Autor: Santiago Canto Sosa

Por no ser franco

 

En 1983, la radiodifusora becaleña XEBAL empezó a dar a conocer algunos de mis textos rimados, a través del programa “Sesión poética”, cuya creación había solicitado quien esto escribe a Josué Uc Canul.

El objetivo fue promover obras de aficionados al arte literario, ya que únicamente Antonio Montero colaboraba enviando o leyendo sus versos. Además, un casete repetía poesías universales, grabadas por Manuel Bernal “el declamador de América”.

     

Mis poemas fueron interpretados –con grata entonación- por Azael, hermano de Josué. Sonetos y romances fueron divulgados constantemente, por lo que deseé oír los ajenos.

En 1984, para sorpresa del público radioescucha, entró de emergente Elías Franco a rivalizar con este servidor. El locutor comentaba que un “mano a mano” se había iniciado entre los dos bardos.

El que esto comenta, proclamaba en fragmentos sus emociones: Por ratos veo sombras\ de mágica estructura;\ parecen los fantasmas\ de mi alma y de la tuya. El otro, es decir, Franco, esparcía flores tenues a su enamorada: Paloma de este cielo,\ con resplandor naciste;\ al verme sin anhelo\ tu corazón me diste.

Fue una lid que duró varios meses.

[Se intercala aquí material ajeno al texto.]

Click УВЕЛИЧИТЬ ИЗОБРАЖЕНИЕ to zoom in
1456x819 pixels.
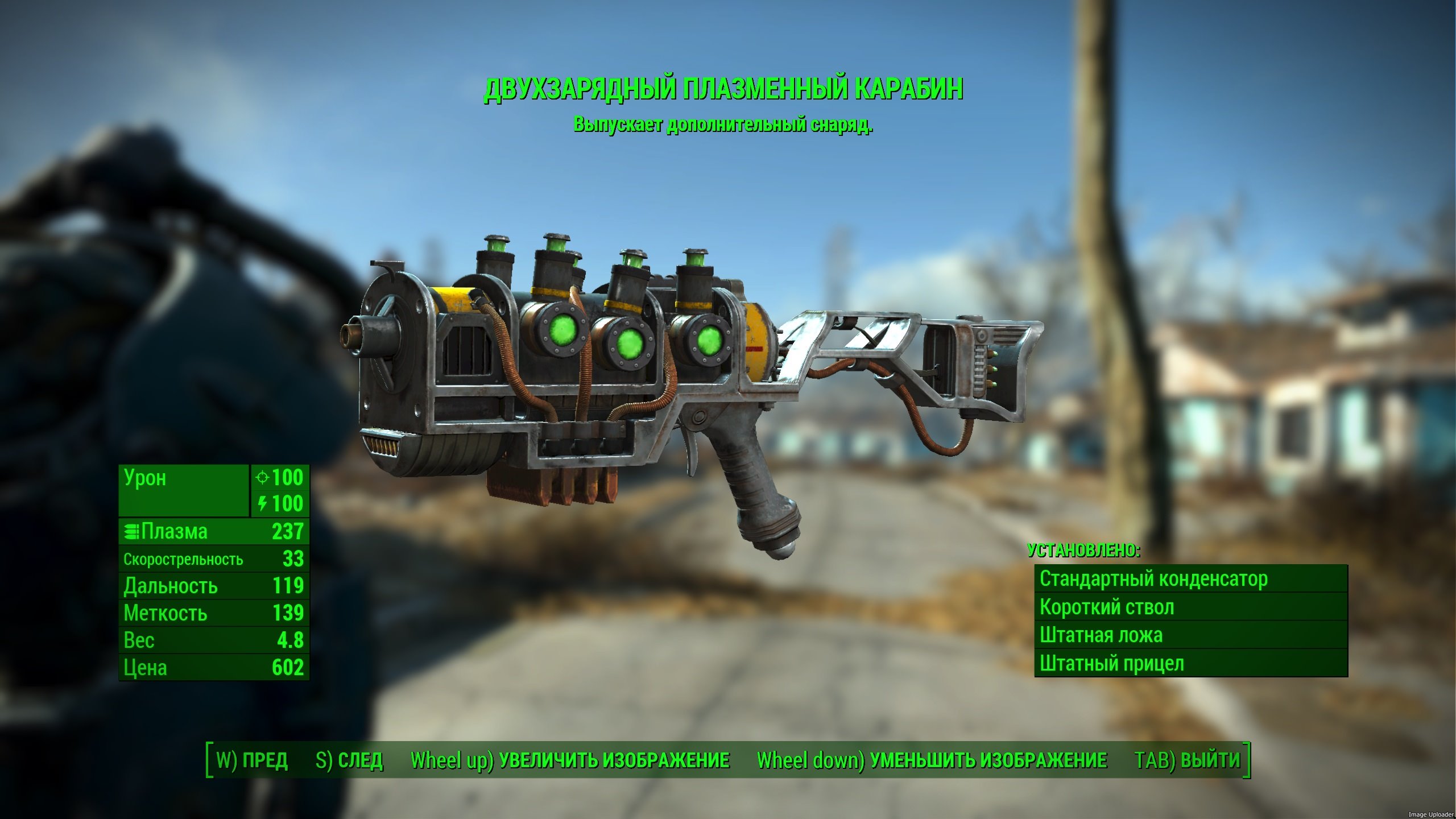point(570,760)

Los amigos me respaldaron en la lucha contra el otro poeta romántico que, sinceramente, me estaba rebasando en popularidad y destreza versificadora.

Hastiado de escuchar comentarios y elogios en favor de Elías, y con la sana intención de no volver a emular a Riva Palacio, en eso de poner seudónimos a la autoría de uno, decidí ser franco y confesarle a Josué, que Elías Franco y yo éramos la misma persona.

De este modo, terminó el “mano a mano”. He aquí las últimas líneas vertidas en la estación radiofónica: Subió la paloma al cielo\ en perenne resplandor;\ como se queda un anhelo,\ en él, sola, se quedó.